Wednesday, 23 March 2011

Social enterprise? Revolution?

I spent the day at an event in Cambridge on the future of local government and the role of social enterprise. Some excellent speakers - Dai Powell from Hackney Community Transport  (http://www.hctgroup.org) was really interesting on barriers for social entrepreneurs and engaging with local government.

The theme was how can social enterprise step into the gap left by local government cuts. Local government is listening - the door is open. The Chief Executives and Leaders of all of the county and borough authorities in the East of England were there. They wanted to know how social enterprise can fill the gap.

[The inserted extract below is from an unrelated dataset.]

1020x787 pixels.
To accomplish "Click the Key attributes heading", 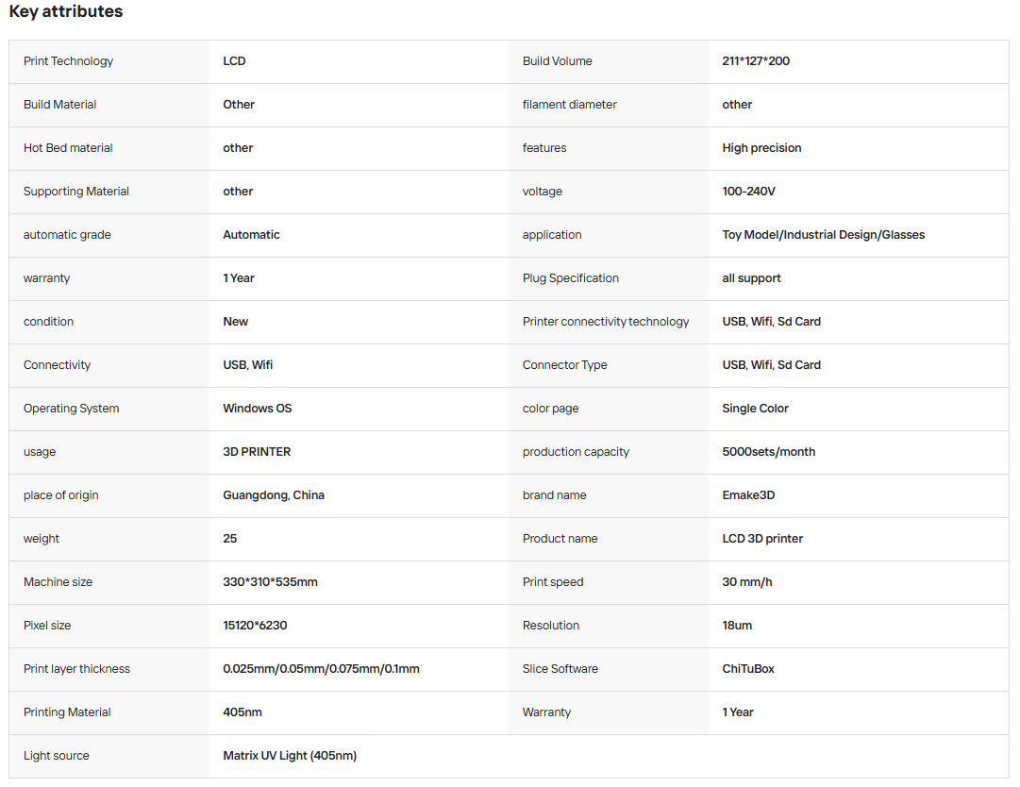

But for me, it was social enterprise that needed to raise it's game today; not enough had thought about what they were offering, and why, and whether it would be self sustaining. Some were offering precisely the services that local government is cutting, with no real ideas on how they would make a margin to reinvest - they hadn't moved on from the grant-based model; they had simply been rebadged as 'social enterprises'.

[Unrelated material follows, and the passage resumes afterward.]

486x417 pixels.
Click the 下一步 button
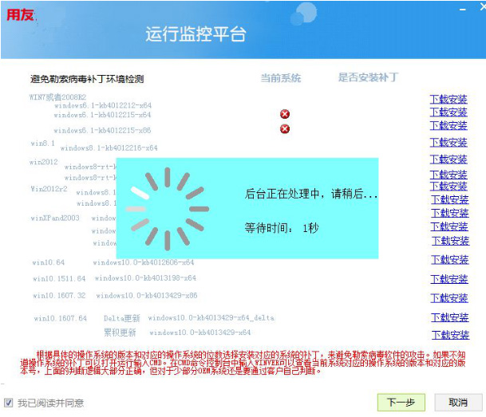(x=401, y=402)
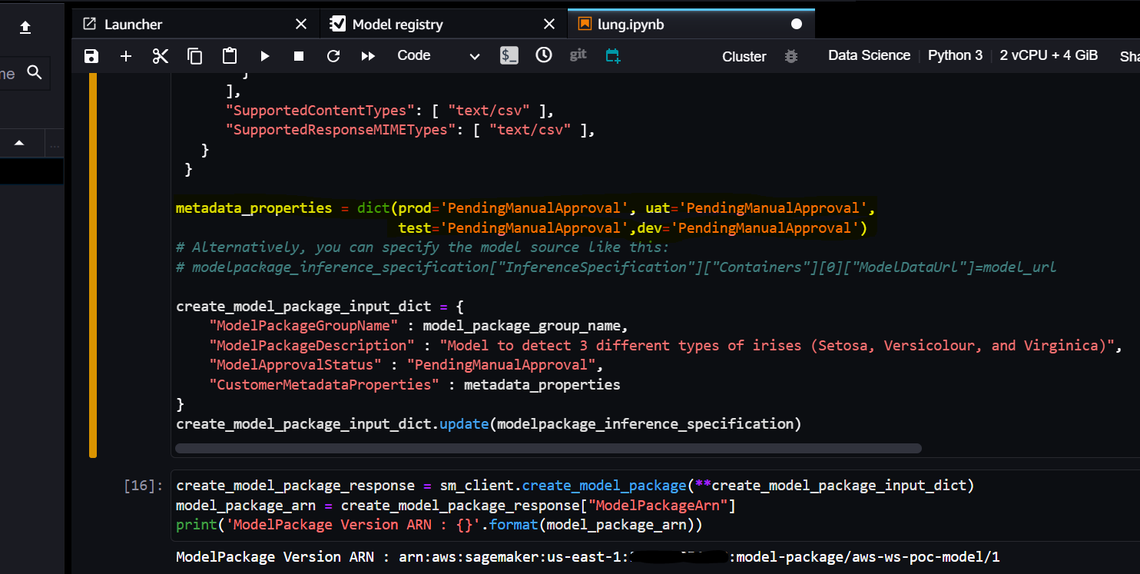
Task: Run the current cell
Action: click(264, 55)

Very few stood entirely apart from  payments which ultimately came from central government - very few seemed genuinely self-funding. One organisation wins tenders to run bus services from local government - instead of taking the profit, it is invested in the community. All good stuff, no doubt, but is it social enterprise? And if government funding dried up tomorrow - could the company survive? No - so is it a revolution?

There's a real danger that some pretty conventional ideas will rebadge themselves as q social enterprises in a bid to meet the zeitgeist - but which are sufficiently innovative, well-thought through and financially sound  to genuinely offer something to communities and residents? The market will decide.